Problem statement:
Take the records below and write them out again exactly.

▼

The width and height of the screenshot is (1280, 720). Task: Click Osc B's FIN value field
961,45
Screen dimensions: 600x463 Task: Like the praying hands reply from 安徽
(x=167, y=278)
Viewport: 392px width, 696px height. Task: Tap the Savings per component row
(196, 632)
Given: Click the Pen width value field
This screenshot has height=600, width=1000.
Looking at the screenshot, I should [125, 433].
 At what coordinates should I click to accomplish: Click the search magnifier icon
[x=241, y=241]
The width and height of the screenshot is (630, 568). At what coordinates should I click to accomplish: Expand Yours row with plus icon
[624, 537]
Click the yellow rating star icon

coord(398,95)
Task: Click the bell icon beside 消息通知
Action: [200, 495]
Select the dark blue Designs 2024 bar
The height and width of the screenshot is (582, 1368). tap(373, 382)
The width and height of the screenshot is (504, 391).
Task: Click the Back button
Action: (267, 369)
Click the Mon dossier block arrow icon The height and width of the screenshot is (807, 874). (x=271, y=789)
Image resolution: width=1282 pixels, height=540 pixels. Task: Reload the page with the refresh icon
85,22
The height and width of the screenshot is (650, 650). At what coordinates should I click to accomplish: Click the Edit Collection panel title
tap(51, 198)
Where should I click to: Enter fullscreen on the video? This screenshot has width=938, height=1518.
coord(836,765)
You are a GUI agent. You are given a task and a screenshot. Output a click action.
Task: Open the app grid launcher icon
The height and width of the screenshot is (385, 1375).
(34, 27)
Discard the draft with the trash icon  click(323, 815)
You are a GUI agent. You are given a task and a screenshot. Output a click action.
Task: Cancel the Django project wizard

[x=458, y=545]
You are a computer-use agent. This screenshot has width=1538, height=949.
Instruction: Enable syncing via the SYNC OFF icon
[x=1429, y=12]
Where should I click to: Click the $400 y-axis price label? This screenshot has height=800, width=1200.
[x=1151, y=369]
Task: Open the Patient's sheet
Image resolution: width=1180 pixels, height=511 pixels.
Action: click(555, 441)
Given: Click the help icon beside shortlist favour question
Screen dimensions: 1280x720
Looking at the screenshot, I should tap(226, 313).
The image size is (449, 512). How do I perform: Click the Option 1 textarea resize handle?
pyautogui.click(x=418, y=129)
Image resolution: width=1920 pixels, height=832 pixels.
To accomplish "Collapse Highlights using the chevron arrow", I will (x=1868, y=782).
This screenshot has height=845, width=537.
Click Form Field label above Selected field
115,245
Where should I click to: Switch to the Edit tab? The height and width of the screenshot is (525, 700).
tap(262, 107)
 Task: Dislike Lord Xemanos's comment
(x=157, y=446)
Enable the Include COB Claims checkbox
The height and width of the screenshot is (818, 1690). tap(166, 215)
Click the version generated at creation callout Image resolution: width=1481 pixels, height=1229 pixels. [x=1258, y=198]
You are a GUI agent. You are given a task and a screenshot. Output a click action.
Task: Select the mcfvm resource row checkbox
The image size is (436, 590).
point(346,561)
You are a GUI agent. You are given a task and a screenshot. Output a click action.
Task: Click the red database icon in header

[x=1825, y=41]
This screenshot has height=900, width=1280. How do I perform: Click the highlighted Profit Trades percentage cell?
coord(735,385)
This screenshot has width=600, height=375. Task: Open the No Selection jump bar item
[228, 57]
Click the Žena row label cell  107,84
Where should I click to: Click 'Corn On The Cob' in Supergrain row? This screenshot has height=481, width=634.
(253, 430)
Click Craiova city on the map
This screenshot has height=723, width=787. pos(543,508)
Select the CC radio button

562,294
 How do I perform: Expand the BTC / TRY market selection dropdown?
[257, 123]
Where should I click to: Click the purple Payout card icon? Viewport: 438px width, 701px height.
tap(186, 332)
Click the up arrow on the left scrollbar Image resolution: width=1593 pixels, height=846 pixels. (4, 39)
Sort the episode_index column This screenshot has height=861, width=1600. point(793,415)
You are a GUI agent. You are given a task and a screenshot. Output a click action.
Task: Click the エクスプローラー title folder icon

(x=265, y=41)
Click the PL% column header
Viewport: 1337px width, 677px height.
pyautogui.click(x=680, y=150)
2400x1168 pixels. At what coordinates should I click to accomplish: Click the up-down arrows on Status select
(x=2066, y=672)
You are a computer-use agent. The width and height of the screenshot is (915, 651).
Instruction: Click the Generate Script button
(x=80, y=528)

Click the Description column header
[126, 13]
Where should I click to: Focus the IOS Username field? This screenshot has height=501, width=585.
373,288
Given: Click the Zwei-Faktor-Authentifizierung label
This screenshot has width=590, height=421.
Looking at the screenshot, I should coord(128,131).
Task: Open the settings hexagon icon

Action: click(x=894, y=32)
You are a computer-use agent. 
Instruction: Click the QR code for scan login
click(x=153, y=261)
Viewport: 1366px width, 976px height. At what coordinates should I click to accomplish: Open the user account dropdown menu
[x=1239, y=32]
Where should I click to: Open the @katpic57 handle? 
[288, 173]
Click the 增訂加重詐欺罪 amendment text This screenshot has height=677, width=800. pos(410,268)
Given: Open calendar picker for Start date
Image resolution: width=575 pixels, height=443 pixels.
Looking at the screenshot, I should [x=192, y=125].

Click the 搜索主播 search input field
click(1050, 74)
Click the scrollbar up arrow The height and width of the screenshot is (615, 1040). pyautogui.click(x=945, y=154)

▲

Response to this task:
The width and height of the screenshot is (1280, 720). Task: Click Osc B's FIN value field
961,45
Screen dimensions: 600x463 Task: Like the praying hands reply from 安徽
(x=167, y=278)
Viewport: 392px width, 696px height. Task: Tap the Savings per component row
(196, 632)
Given: Click the Pen width value field
This screenshot has height=600, width=1000.
Looking at the screenshot, I should [125, 433].
 At what coordinates should I click to accomplish: Click the search magnifier icon
[x=241, y=241]
The width and height of the screenshot is (630, 568). At what coordinates should I click to accomplish: Expand Yours row with plus icon
[624, 537]
Click the yellow rating star icon

coord(398,95)
Task: Click the bell icon beside 消息通知
Action: [200, 495]
Select the dark blue Designs 2024 bar
The height and width of the screenshot is (582, 1368). tap(373, 382)
The width and height of the screenshot is (504, 391).
Task: Click the Back button
Action: (267, 369)
Click the Mon dossier block arrow icon The height and width of the screenshot is (807, 874). (x=271, y=789)
Image resolution: width=1282 pixels, height=540 pixels. Task: Reload the page with the refresh icon
85,22
The height and width of the screenshot is (650, 650). At what coordinates should I click to accomplish: Click the Edit Collection panel title
tap(51, 198)
Where should I click to: Enter fullscreen on the video? This screenshot has width=938, height=1518.
coord(836,765)
You are a GUI agent. You are given a task and a screenshot. Output a click action.
Task: Open the app grid launcher icon
The height and width of the screenshot is (385, 1375).
(34, 27)
Discard the draft with the trash icon  click(323, 815)
You are a GUI agent. You are given a task and a screenshot. Output a click action.
Task: Cancel the Django project wizard

[x=458, y=545]
You are a computer-use agent. This screenshot has width=1538, height=949.
Instruction: Enable syncing via the SYNC OFF icon
[x=1429, y=12]
Where should I click to: Click the $400 y-axis price label? This screenshot has height=800, width=1200.
[x=1151, y=369]
Task: Open the Patient's sheet
Image resolution: width=1180 pixels, height=511 pixels.
Action: click(555, 441)
Given: Click the help icon beside shortlist favour question
Screen dimensions: 1280x720
Looking at the screenshot, I should tap(226, 313).
The image size is (449, 512). How do I perform: Click the Option 1 textarea resize handle?
pyautogui.click(x=418, y=129)
Image resolution: width=1920 pixels, height=832 pixels.
To accomplish "Collapse Highlights using the chevron arrow", I will (x=1868, y=782).
This screenshot has height=845, width=537.
Click Form Field label above Selected field
115,245
Where should I click to: Switch to the Edit tab? The height and width of the screenshot is (525, 700).
tap(262, 107)
 Task: Dislike Lord Xemanos's comment
(x=157, y=446)
Enable the Include COB Claims checkbox
The height and width of the screenshot is (818, 1690). tap(166, 215)
Click the version generated at creation callout Image resolution: width=1481 pixels, height=1229 pixels. [x=1258, y=198]
You are a GUI agent. You are given a task and a screenshot. Output a click action.
Task: Select the mcfvm resource row checkbox
The image size is (436, 590).
point(346,561)
You are a GUI agent. You are given a task and a screenshot. Output a click action.
Task: Click the red database icon in header

[x=1825, y=41]
This screenshot has height=900, width=1280. How do I perform: Click the highlighted Profit Trades percentage cell?
coord(735,385)
This screenshot has width=600, height=375. Task: Open the No Selection jump bar item
[228, 57]
Click the Žena row label cell  107,84
Where should I click to: Click 'Corn On The Cob' in Supergrain row? This screenshot has height=481, width=634.
(253, 430)
Click Craiova city on the map
This screenshot has height=723, width=787. pos(543,508)
Select the CC radio button

562,294
 How do I perform: Expand the BTC / TRY market selection dropdown?
[257, 123]
Where should I click to: Click the purple Payout card icon? Viewport: 438px width, 701px height.
tap(186, 332)
Click the up arrow on the left scrollbar Image resolution: width=1593 pixels, height=846 pixels. (4, 39)
Sort the episode_index column This screenshot has height=861, width=1600. point(793,415)
You are a GUI agent. You are given a task and a screenshot. Output a click action.
Task: Click the エクスプローラー title folder icon

(x=265, y=41)
Click the PL% column header
Viewport: 1337px width, 677px height.
pyautogui.click(x=680, y=150)
2400x1168 pixels. At what coordinates should I click to accomplish: Click the up-down arrows on Status select
(x=2066, y=672)
You are a computer-use agent. The width and height of the screenshot is (915, 651).
Instruction: Click the Generate Script button
(x=80, y=528)

Click the Description column header
[126, 13]
Where should I click to: Focus the IOS Username field? This screenshot has height=501, width=585.
373,288
Given: Click the Zwei-Faktor-Authentifizierung label
This screenshot has width=590, height=421.
Looking at the screenshot, I should coord(128,131).
Task: Open the settings hexagon icon

Action: click(x=894, y=32)
You are a computer-use agent. 
Instruction: Click the QR code for scan login
click(x=153, y=261)
Viewport: 1366px width, 976px height. At what coordinates should I click to accomplish: Open the user account dropdown menu
[x=1239, y=32]
Where should I click to: Open the @katpic57 handle? 
[288, 173]
Click the 增訂加重詐欺罪 amendment text This screenshot has height=677, width=800. pos(410,268)
Given: Open calendar picker for Start date
Image resolution: width=575 pixels, height=443 pixels.
Looking at the screenshot, I should [x=192, y=125].

Click the 搜索主播 search input field
click(1050, 74)
Click the scrollbar up arrow The height and width of the screenshot is (615, 1040). pyautogui.click(x=945, y=154)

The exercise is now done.